A production of Don Giovanni at the 2008 Salzburg Festival set Mozart’s opera in a stark, realistic forest. The Rome Opera has tried something similarly unconventional for its new production by using a set (designed by Samal Blak) consisting of little more than a skeletal tree, augmented by cartoon-like clouds and the shadows that the tree and the characters cast against a prevailingly beige stage.

Yet the unorthodox setting was, at worst, a minor irritant compared to the veteran director Graham Vick’s brazen treatment of the action. You could sense early on Vick’s determination to find new ways of presenting the opera’s familiar events. Some of his ideas were clever, some silly, some irreverent. But the cumulative effect was too much. For me, one truly misfired: his decision to portray Donna Elvira as a nun.

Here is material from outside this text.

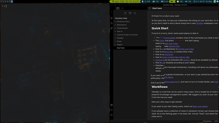Open the Basic note taking link
The width and height of the screenshot is (219, 123).
point(200,107)
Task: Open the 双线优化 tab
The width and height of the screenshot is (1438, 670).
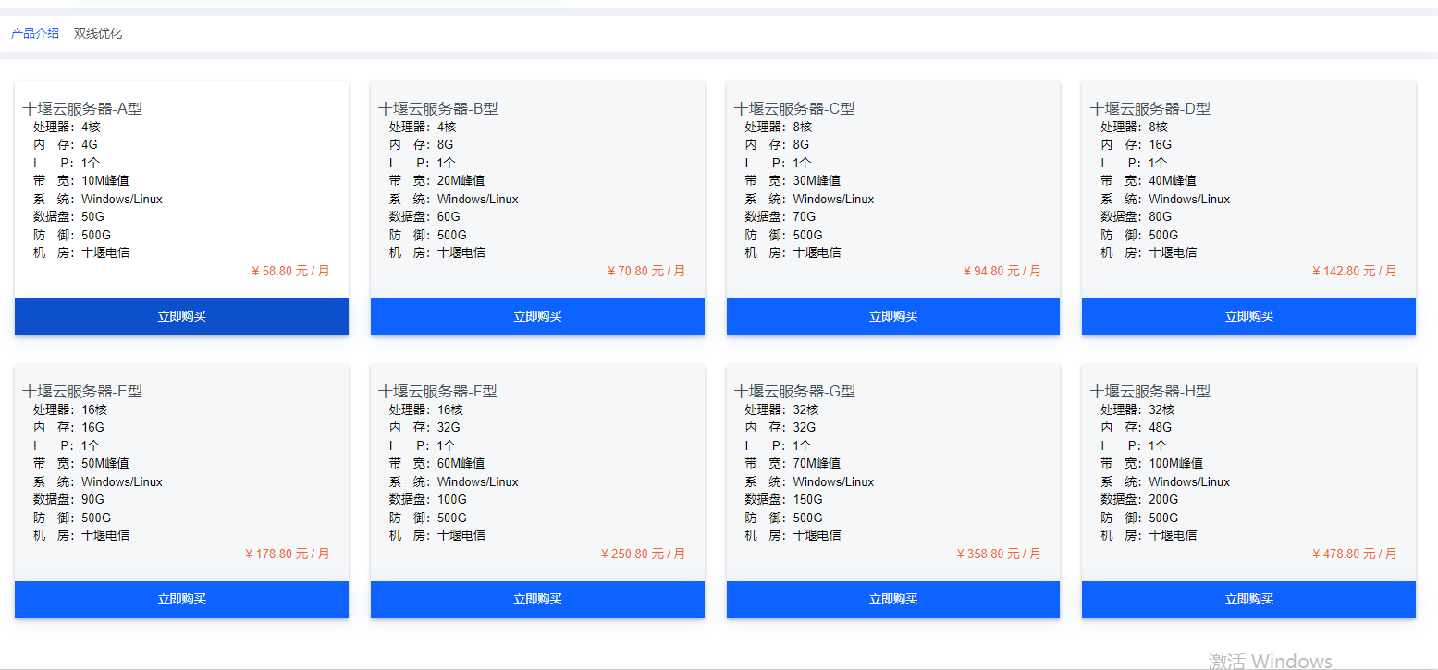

Seeing this passionate woman, with such a huge capacity for romantic love, dressed in a habit totally blunted her character.

Alessio Ardui and Vito Priante in Don Giovanni. Photo: Yasuko Kageyama, courtesy Rome Opera.

It was also troublesome that Don Giovanni completely eluded divine punishment. We’ve seen productions in which he somehow pops up at the end, a reminder of the ubiquity of womanizers. But here, when Giovanni is threatened by infernal creatures, a giant representation of the arm of the Lord from Michelangelo’s Creation of Adam appeared, with the finger pointed at Giovanni. He simply ripped the finger off and walked away. Vick’s flippancy continued through the epilogue, as Giovanni returned, climbed up the tree, and received Donna Anna’s bra, which she threw to him as a souvenir of their encounter at the start of the opera.

It was the conclusion of Act I, however, that provoked whistles and catcalls on October 5. Zerlina’s aria “Batti, batti” hinted at what was to come when the singer delivered it on her hands and knees, as if expecting a spanking for having yielded to Giovanni’s advances. The ensuing party at Giovanni’s house devolved into a veritable orgy in which principals and choristers alike participated—fully clothed, mind you, but with plenty of rough sex. These and other touches, many of which the opera could have tolerated had they not been so numerous, sabotaged the fast-paced and often interesting drama that Vick’s direction facilitated.

Marianne Croux and Emanuele Cordaro in Don Giovanni. Photo: Yasuko Kageyama, courtesy Rome Opera.

The young baritone Alessio Arduini sang with style and lyricism as Don Giovanni. He recently graduated to the title role from that of Masetto, and his portrayal will benefit from more seasoning, but his Giovanni was a pleasure to see and hear. Vito Priante, in splendid voice, made Leporello a full-fledged character; in case you wondered, his riveting account of the Catalogue Aria made no mention of a nun among Giovanni’s conquests.

Another first-rate performance came from Maria Grazia Schiavo, who sang with radiant tone and brought an intensity to her portrayal of Donna Anna that made her every utterance count dramatically. (But why did this aristocratic lady carry around one of those dreary plaid plastic bags you see at European airports?) Schiavo was matched ideally by Juan Francisco Gatell as Anna’s suitor, Don Ottavio, who sang with liquid tone and offered a memorable account of “Il mio tesoro,” its long coloratura run sung in one breath; given that the production followed the opera’s original Prague text, Ottavio’s other aria, “Dalla sua pace,” was omitted.

Maria Grazia Schiavo, Alessio Ardui, and Juan Francisco Gatell in Don Giovanni. Photo: Yasuko Kageyama, courtesy Rome Opera.

Salome Jicia’s singing as Elvira was less consistent, and the sight of her as a nun (Anna Bonomelli designed the updated costumes) detracted from her otherwise strong acting. Under the circumstances, the omission of Elvira’s great aria “Mi tradì quell’alma ingrata” (like “Dalla sua pace,” composed for the opera’s Vienna premiere in 1788) was less disappointing than it might otherwise have been. Marianne Croux brought a nice, full voice to Zerlina’s music, and Emanuele Cordaro was a fine Masetto. As the Commendatore, who made his entrance pushing a walker, Antonio Di Matteo was dispatched effortlessly by Giovanni but sang imposingly.

Jérémie Rhorer’s performances of Mozart operas with his period-instrument band, Le Cercle de l’Harmonie, have met with much favor, and here he led the Rome Opera’s modern orchestra in a smartly paced performance alert to period values. Attacks were crisp and textures transparent, and he interacted nicely with the singers. With fewer intrusions from Vick, this Don Giovanni could have offered greater rewards.